**DOCUMENT PASSAGE:**
▬▬▬▬▬▬▬▬▬▬

Neptune, Cupid, Diana and Venus share some characteristics. Each demonstrates human emotions and does not behave in a reserved or austere manner. It is possible that Lyly is aware of the repercussions of having child actors play divine beings. The audience are unlikely to take a child playing a Greek deity very seriously. By creating an amusing and insincere portrayal, Lyly is taking full advantage of the limitations of having child actors play the roles. There is further evidence of the children's limitations in the style and metre of the play. Gallathea has a conversational tone and pace. There are few long speeches and the language used by Gallathea and Phillida is, at times, almost identical.

The themes of love, marriage and chastity are found throughout the play. Diana and Venus represent the binary opposites of marriage and chastity and each offer valid arguments in support of each. There is an argument that Diana represents Queen Elizabeth I. The figure of a virgin queen is part of Elizabeth's cultivated image during the period and can be seen in other works, such as in Edmund Spenser's The Faerie Queen. A parallel can be drawn between Elizabeth's ladies-in-waiting and Diana's nymphs. Elizabeth wished her ladies-in-waiting to respect chastity and honour virginity, much as she did.

Modern commentators have praised the play's "harmonious variety" and "allegorical dramaturgy."

==Modern productions==

=== 20th century ===
The first modern professional revival was in 1905 in Regent's Park, London, in a full production performed by the Idyllic Players by the lake in the Botanic Gardens, directed by Patrick Kirwan.

▬▬▬▬▬▬▬▬▬▬

Could you write out the Gallathea passage above word for word, starting with "The themes of" and going on through "as she did."?

▬▬▬▬▬▬▬▬▬▬

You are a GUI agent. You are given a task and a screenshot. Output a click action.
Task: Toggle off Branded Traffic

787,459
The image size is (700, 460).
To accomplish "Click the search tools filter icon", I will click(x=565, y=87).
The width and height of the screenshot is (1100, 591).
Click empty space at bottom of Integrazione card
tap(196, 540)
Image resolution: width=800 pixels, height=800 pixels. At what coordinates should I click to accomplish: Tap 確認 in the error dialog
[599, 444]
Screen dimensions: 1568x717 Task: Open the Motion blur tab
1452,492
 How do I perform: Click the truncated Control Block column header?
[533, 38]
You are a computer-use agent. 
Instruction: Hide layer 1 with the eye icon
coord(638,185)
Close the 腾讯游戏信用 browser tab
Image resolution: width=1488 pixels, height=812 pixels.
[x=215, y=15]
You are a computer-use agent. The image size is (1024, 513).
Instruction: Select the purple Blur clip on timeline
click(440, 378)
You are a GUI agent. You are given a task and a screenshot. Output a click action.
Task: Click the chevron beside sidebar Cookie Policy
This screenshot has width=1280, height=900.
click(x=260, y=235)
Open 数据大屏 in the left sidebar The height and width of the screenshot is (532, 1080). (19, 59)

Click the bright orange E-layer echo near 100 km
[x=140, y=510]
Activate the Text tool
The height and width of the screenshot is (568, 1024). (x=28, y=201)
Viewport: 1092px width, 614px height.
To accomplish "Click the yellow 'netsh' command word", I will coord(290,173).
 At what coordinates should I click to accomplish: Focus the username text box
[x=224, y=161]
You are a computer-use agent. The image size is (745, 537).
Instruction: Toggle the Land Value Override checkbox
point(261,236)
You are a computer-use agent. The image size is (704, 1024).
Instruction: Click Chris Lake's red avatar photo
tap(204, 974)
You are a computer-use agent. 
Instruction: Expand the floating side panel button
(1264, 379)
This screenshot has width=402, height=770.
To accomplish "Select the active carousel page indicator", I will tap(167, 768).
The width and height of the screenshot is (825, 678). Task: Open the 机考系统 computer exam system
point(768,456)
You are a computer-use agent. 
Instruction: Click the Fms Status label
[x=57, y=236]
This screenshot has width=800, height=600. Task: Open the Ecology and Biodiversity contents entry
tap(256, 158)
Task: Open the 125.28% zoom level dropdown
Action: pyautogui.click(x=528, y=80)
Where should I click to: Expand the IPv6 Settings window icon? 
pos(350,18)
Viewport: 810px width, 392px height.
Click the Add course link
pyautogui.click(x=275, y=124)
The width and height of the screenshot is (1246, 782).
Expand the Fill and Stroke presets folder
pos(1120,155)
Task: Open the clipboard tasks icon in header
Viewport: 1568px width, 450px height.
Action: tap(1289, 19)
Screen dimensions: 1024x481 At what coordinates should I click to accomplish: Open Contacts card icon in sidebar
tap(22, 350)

▬▬▬▬▬▬▬▬▬▬

**EXERCISE SOLUTION:**
The themes of love, marriage and chastity are found throughout the play. Diana and Venus represent the binary opposites of marriage and chastity and each offer valid arguments in support of each. There is an argument that Diana represents Queen Elizabeth I. The figure of a virgin queen is part of Elizabeth's cultivated image during the period and can be seen in other works, such as in Edmund Spenser's The Faerie Queen. A parallel can be drawn between Elizabeth's ladies-in-waiting and Diana's nymphs. Elizabeth wished her ladies-in-waiting to respect chastity and honour virginity, much as she did.